数据集:
Cohere/wikipedia-22-12-zh-embeddings
We encoded Wikipedia (zh) using the cohere.ai multilingual-22-12 embedding model.
To get an overview how this dataset was created and pre-processed, have a look at Cohere/wikipedia-22-12 .
We compute for title+" "+text the embeddings using our multilingual-22-12 embedding model, a state-of-the-art model that works for semantic search in 100 languages. If you want to learn more about this model, have a look at cohere.ai multilingual embedding model .
We provide embeddings of Wikipedia in many different languages: ar , de , en , es , fr , hi , it , ja , ko , simple english , zh ,
You can find the Wikipedia datasets without embeddings at Cohere/wikipedia-22-12 .
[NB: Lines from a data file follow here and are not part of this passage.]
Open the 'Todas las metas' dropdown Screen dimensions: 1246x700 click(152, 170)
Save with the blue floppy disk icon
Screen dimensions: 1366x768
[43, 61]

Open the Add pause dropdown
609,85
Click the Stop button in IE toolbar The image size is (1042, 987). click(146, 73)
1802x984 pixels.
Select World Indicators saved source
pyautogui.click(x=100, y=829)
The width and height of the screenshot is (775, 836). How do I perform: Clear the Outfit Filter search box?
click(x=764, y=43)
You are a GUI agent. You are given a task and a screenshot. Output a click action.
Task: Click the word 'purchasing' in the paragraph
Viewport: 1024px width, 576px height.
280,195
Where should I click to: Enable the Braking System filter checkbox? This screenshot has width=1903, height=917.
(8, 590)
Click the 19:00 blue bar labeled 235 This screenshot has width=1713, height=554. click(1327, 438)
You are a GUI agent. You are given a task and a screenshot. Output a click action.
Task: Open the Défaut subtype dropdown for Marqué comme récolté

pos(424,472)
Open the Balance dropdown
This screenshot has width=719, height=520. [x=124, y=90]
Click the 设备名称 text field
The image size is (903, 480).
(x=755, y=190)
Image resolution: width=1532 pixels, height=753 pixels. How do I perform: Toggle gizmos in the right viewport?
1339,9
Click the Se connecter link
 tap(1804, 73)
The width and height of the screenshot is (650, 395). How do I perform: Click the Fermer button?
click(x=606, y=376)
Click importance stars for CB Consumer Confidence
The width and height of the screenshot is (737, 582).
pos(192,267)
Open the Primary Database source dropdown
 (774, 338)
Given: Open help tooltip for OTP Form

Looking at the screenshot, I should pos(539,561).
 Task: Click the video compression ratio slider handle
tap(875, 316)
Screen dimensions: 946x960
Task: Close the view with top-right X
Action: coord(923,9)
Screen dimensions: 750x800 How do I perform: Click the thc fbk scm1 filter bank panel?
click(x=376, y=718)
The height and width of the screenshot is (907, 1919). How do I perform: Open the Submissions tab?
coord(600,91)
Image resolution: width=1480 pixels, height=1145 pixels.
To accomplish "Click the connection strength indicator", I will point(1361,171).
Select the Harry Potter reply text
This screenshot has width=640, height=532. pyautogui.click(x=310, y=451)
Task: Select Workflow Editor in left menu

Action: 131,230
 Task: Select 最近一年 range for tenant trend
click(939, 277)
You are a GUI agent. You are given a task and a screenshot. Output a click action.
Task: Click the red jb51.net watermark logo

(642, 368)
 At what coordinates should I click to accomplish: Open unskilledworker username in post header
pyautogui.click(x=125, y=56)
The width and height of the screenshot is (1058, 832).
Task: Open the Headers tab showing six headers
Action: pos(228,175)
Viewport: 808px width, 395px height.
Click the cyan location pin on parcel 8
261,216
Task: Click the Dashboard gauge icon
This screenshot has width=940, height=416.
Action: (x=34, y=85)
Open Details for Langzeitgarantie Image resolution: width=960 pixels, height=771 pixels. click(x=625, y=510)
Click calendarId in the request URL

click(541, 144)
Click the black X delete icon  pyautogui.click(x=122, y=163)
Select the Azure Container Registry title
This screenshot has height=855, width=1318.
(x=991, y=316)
You can either load the dataset like this:
from datasets import load_dataset docs = load_dataset(f"Cohere/wikipedia-22-12-zh-embeddings", split="train")
Or you can also stream it without downloading it before:
from datasets import load_dataset
docs = load_dataset(f"Cohere/wikipedia-22-12-zh-embeddings", split="train", streaming=True)
for doc in docs:
    docid = doc['id']
    title = doc['title']
    text = doc['text']
    emb = doc['emb']
 A full search example:
#Run: pip install cohere datasets
from datasets import load_dataset
import torch
import cohere
co = cohere.Client(f"<<COHERE_API_KEY>>")  # Add your cohere API key from www.cohere.com
#Load at max 1000 documents + embeddings
max_docs = 1000
docs_stream = load_dataset(f"Cohere/wikipedia-22-12-zh-embeddings", split="train", streaming=True)
docs = []
doc_embeddings = []
for doc in docs_stream:
    docs.append(doc)
    doc_embeddings.append(doc['emb'])
    if len(docs) >= max_docs:
        break
doc_embeddings = torch.tensor(doc_embeddings)
query = 'Who founded Youtube'
response = co.embed(texts=[query], model='multilingual-22-12')
query_embedding = response.embeddings 
query_embedding = torch.tensor(query_embedding)
# Compute dot score between query embedding and document embeddings
dot_scores = torch.mm(query_embedding, doc_embeddings.transpose(0, 1))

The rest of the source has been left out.